NSF and the Birth of the Internet Text-only | Flash Special Report

Computing Grows in Importance
The 1970s saw computers grow in strength, speed, and capabilities. They also began to be integrated into everyday life. By the end of the decade, researchers at large companies like IBM and Xerox as well as hobbyists and backyard inventors like Steve Jobs and Bill Gates were building smaller but still powerful computers and software that businesses and individuals could use. Though not quite personal, computers were changing the way people worked and did business, and the number of people who used computers began to grow.

Image: Office workers check the printer output on an IBM Model 138 computer. Introduced in 1976, the Model 138 was similar to other computers introduced in the mid-1970s—faster, more powerful, and easier to use than previous computers. As a result, more and more companies began using computers to speed up their operations and improve their efficiency. 
Credit: IBM Archive

ARPANET Expands and Advances
Meanwhile, ARPANET began to grow rapidly as more universities and government research laboratories were hooked up to the network using tools such as TCP/IP and other innovations that allowed computers to send and receive data to other computers across the county.

REQUIREMENTS:
Using the passage above on NSF and the birth of the Internet, list the qualities in which it says computers grew during the 1970s.

SUPPLIED RECORDS:
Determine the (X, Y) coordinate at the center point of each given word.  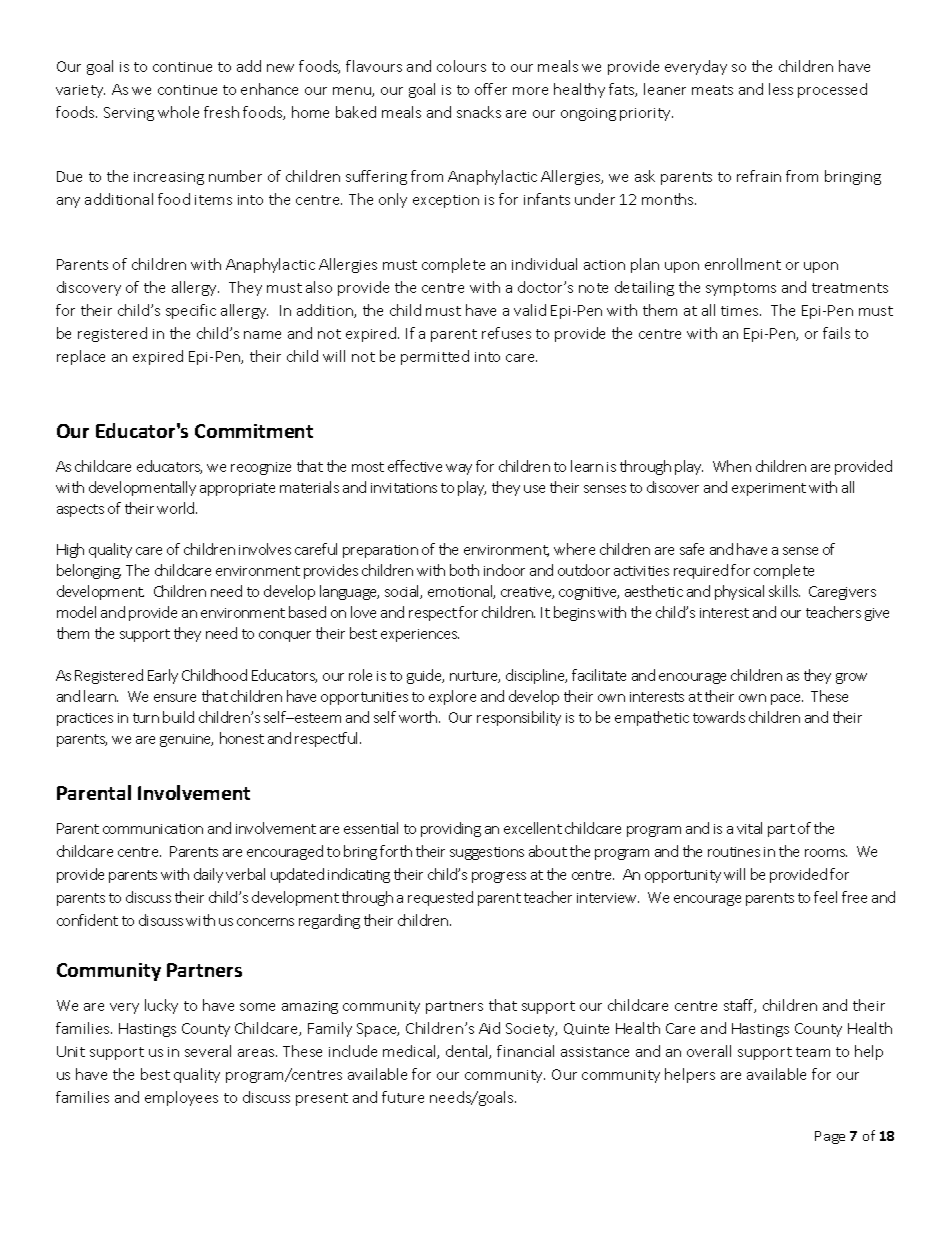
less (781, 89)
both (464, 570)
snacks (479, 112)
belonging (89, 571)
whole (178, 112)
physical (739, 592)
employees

EXERCISE OUTPUT:
Strength, speed, and capabilities.